Linux beaglebone 3.8.13 #1 SMP Wed Sep 4 09:09:32 CEST 2013 armv7l GNU/Linux
I’m working on using DDR to pass information back and forth to PRU, so looking at dts and memory assignment.
Either the dts (actually, dtb converted to dts using dtc) is wrong, or I don’t really understand it as well as I thought, or I can’t read hex any more…

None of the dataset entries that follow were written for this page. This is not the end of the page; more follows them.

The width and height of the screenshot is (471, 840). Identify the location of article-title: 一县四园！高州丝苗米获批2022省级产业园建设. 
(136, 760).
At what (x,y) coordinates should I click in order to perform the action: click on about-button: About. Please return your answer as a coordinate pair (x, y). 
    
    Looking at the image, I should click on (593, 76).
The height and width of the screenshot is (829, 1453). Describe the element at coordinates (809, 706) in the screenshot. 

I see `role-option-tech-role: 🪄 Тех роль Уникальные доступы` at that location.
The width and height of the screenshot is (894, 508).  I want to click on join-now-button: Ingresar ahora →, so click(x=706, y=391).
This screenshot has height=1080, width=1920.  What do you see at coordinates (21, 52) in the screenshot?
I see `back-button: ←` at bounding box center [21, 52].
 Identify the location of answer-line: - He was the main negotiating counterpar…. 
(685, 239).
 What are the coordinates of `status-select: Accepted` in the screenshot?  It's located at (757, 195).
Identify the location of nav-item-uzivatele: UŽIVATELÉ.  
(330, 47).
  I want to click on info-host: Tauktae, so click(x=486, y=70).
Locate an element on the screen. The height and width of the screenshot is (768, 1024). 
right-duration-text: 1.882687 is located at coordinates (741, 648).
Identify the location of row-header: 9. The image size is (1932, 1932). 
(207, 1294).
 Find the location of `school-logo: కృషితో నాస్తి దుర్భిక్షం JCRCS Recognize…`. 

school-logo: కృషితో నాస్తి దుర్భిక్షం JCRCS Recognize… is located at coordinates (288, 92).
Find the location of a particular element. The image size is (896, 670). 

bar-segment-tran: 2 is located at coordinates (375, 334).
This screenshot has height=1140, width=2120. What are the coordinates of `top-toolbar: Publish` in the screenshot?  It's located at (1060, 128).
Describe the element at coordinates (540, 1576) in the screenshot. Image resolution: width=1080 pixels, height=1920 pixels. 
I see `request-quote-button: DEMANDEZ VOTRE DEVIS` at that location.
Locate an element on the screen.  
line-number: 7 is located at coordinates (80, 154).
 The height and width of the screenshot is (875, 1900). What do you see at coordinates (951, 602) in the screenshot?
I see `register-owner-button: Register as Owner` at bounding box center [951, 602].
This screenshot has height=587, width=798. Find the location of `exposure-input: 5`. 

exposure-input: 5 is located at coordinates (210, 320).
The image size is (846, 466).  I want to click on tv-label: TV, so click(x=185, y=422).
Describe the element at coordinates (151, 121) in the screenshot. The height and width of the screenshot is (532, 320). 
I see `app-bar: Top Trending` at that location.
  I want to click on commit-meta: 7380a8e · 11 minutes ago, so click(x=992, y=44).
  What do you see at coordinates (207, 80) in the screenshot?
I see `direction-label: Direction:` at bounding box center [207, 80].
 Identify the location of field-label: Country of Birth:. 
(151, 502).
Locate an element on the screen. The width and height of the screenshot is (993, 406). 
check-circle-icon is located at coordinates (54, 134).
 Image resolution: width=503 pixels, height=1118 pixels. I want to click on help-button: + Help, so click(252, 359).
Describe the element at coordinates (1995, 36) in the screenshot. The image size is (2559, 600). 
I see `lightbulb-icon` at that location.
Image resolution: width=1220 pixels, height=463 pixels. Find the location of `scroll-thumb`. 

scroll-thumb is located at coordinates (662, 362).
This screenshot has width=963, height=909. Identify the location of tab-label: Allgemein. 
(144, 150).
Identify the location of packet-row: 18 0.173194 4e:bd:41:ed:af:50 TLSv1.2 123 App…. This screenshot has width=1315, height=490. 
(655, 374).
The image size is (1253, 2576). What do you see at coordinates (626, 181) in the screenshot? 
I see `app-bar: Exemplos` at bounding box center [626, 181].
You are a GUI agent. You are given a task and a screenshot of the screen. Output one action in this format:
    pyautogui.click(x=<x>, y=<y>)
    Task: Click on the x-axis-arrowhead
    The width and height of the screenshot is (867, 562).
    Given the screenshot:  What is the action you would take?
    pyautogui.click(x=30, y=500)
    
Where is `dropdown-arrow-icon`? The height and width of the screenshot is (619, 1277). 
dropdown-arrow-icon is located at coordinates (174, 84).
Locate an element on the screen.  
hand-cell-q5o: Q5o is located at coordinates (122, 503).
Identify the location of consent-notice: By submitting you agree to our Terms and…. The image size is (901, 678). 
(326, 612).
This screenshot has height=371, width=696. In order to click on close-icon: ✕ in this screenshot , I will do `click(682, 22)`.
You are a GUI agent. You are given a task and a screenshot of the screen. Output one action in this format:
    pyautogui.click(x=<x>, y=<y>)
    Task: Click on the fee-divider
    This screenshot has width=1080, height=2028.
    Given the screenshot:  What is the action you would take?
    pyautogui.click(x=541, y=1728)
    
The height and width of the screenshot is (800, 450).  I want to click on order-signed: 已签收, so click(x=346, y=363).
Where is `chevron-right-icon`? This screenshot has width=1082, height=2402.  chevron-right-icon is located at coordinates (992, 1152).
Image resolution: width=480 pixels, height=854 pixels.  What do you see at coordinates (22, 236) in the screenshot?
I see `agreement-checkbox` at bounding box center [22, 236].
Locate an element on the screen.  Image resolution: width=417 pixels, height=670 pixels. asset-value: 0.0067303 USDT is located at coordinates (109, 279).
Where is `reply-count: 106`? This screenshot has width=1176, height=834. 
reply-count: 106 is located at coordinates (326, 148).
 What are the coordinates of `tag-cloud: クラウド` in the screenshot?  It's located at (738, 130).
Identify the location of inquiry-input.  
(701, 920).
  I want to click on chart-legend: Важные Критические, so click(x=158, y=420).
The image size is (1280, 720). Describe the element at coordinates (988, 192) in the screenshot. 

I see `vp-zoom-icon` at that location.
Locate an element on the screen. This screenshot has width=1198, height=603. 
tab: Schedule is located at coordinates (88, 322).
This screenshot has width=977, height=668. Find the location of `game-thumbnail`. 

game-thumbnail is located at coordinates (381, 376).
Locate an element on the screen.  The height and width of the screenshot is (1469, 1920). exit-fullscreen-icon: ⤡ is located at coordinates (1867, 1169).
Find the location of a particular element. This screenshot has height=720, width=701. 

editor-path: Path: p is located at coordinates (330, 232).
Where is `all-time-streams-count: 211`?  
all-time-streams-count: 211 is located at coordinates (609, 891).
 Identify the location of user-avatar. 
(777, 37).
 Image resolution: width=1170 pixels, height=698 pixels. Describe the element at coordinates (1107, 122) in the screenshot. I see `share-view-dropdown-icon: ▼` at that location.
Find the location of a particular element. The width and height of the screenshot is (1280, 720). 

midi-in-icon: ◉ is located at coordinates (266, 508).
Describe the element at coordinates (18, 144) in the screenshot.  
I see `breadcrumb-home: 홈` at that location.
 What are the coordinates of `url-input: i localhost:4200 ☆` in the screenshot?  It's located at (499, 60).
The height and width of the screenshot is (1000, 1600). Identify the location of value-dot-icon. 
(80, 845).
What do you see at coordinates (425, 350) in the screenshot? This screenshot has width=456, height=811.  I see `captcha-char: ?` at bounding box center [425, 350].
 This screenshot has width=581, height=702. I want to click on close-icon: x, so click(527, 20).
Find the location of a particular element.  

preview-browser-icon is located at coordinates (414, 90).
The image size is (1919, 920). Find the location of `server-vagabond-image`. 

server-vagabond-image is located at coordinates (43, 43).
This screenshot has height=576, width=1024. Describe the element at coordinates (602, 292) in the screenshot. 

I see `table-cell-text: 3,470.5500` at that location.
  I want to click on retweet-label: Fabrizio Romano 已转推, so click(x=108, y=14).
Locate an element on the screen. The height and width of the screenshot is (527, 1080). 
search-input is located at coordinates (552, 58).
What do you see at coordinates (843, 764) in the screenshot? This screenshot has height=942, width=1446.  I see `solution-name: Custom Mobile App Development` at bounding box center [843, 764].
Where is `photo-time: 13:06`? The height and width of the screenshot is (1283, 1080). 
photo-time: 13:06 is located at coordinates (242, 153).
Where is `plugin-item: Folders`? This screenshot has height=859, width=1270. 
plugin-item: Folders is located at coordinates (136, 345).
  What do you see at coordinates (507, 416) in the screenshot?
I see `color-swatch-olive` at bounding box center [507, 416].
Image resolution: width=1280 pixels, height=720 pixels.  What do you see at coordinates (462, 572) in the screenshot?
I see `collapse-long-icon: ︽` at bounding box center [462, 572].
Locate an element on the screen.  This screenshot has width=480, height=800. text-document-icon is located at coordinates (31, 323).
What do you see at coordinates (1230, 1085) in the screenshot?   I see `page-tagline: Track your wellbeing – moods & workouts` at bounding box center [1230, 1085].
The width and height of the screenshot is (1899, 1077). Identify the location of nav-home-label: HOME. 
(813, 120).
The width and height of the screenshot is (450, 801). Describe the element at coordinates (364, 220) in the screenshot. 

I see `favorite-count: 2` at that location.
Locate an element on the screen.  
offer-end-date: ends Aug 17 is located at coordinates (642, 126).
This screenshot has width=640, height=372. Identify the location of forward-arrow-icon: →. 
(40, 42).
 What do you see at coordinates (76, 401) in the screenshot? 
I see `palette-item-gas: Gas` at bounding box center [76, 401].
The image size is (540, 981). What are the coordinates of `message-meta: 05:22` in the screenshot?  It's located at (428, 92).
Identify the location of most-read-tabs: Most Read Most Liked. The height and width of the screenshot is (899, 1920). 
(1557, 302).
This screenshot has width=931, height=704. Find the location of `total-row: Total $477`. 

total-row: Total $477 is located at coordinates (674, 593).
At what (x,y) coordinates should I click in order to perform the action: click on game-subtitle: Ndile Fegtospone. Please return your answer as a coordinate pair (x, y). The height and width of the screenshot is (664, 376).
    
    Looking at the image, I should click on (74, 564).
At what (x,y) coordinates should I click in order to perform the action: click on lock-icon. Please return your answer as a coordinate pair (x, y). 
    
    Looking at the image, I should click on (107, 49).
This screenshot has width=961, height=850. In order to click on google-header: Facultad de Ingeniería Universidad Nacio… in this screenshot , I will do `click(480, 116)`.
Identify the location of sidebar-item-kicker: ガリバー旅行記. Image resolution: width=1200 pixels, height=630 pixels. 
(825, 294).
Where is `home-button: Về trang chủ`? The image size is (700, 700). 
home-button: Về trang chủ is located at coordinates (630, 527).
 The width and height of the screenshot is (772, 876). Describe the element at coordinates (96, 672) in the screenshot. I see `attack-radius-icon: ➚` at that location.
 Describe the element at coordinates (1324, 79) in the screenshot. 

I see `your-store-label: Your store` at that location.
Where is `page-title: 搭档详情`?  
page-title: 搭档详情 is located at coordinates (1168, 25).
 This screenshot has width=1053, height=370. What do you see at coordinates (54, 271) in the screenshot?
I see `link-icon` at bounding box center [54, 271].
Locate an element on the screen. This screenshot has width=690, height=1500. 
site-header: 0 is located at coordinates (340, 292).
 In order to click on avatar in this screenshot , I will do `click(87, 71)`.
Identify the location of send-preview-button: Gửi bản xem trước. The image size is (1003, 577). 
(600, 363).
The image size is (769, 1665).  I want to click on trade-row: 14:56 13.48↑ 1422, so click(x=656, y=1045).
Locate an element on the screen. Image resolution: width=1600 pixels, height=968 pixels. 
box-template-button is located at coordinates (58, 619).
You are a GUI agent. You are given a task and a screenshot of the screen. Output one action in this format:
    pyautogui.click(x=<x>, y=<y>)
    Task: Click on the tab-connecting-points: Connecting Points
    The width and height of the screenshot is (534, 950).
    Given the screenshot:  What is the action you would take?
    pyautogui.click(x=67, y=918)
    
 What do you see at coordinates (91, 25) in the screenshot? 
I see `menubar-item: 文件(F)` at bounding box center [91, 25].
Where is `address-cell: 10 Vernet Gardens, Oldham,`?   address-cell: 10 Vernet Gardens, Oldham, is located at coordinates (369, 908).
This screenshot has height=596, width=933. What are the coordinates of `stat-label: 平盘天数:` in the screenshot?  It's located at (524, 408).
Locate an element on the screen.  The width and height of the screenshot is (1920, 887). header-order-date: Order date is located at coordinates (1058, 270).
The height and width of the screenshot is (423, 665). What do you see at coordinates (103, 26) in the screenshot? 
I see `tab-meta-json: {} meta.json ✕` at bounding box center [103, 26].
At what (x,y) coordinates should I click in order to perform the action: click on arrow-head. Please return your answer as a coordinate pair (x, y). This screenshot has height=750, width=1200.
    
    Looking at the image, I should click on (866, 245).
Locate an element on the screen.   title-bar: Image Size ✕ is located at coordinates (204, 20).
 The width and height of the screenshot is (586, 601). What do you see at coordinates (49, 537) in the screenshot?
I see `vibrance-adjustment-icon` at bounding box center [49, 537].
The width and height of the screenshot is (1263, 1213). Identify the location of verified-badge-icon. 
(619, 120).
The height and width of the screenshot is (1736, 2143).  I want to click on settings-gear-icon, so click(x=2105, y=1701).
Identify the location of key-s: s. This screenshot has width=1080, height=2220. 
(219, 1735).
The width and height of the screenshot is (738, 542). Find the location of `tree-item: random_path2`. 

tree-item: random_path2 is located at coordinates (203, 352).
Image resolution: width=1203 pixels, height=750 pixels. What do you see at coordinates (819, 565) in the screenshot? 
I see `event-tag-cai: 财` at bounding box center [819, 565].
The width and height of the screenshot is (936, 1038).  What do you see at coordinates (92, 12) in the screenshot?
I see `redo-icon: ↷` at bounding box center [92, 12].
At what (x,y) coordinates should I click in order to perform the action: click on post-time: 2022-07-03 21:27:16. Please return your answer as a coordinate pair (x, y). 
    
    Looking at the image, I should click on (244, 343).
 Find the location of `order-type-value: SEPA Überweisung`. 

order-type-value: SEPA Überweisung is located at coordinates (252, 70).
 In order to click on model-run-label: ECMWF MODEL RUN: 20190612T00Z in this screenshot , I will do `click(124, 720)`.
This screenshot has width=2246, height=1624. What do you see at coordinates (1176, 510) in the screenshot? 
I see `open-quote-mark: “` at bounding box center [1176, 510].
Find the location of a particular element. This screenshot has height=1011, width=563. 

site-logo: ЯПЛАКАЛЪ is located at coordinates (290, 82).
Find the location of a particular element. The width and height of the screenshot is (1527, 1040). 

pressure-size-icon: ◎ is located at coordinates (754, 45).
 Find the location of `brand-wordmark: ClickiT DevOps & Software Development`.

The BBB ships with 512MB DDR3 RAM. That’s 0x2000_0000. However, the dts(b) in /boot/am335x-boneblack.dtb has this entry:
I don’t see a dtsi in /boot. I did “dtc -I dtb -O dts -o test.dts /boot/am335x-boneblack.dtb”. Looking at test.dts I still see memory {… reg = <0x80000000 0x10000000> };
However, “cat /proc/meminfo” returns a first line of “MemTotal: 510600 kB” which seems OK - I suppose. It looks like /boot/am335x-boneblack.dtb is not what is used at boot time, or is being overridden somehow?
BTW, “find / -name am335x-bone-common.dtsi -print” found no such file on my BBB.
Any suggestions on where to look next to figure out what’s going on here? Seems that either something other than the device tree in file “/boot/am335x-boneblack.dts” is being read at boot, or there is something else that is overriding later on, or a boot parameter… or the memory specification in the reg property doesn’t work as I expect it to.
Not necessarily an issue. Originally I was wondering if only half of available physical memory was being made available. Still, I’d like to understand why the device tree bindings indicate 256 MB memory, yet it appears that the full 512 MB are available.
u-boot... Would you feel more comfortable if i patch the
am335x-boneblack.dtb to the correct memory size, on the next kernel
build, even thou it won't really change anything?
u-boot reads the fdt, probes stuff, adds things to the fdt, modifies things in the fdt and passes this modified version on the GNU/Linux kernel.
Assuming you configured your kernel correctly you can inspect the fdt in runtime. I did this on a beagle bone black (with the “wrong” memory setting in the fdt: memory { device_type = “memory”; reg = <0x80000000 0x10000000l>; }
root@beagle-bone-black-ml:/proc/device-tree/memory# cat /proc/cpuinfo
processor : 0
model name : ARMv7 Processor rev 2 (v7l)
Features : swp half thumb fastmult vfp edsp thumbee neon vfpv3 tls vfpd32
CPU implementer : 0x41
CPU architecture: 7
CPU variant : 0x3
CPU part : 0xc08
CPU revision : 2
Hardware : Generic AM33XX (Flattened Device Tree)
Revision : 0000
Serial : 0000000000000000
root@beagle-bone-black-ml:/proc/device-tree/memory# cat /proc/version
Linux version 3.14.1 (builder@ubuntu-srvr-lv-kvm3) (gcc version 4.8.1 (GCC) ) #1 SMP Mon Apr 21 14:46:38 EEST 2014
As you can see the reg setting was “automagically” changed by u-boot to 0x20000000 and passed on to the GNU/Linux kernel.
So it will not make any difference if you change the memory size setting in the fdt file, except for making things a bit more consistent.
Thanks for the reply. I mostly wanted to verify that my understanding of dt is correct, and this was confusing. I was also hoping to learn something new (why was the specification in the .dtb file no consistent with the actual memory being used) - which you’ve helped with by pointing out the role of u-boot in this (I know nothing about u-boot).
No need to change the .dtb on my behalf now that I understand. However, it may avoid future confusion for others if it is made consistent with the actual hardware configuration.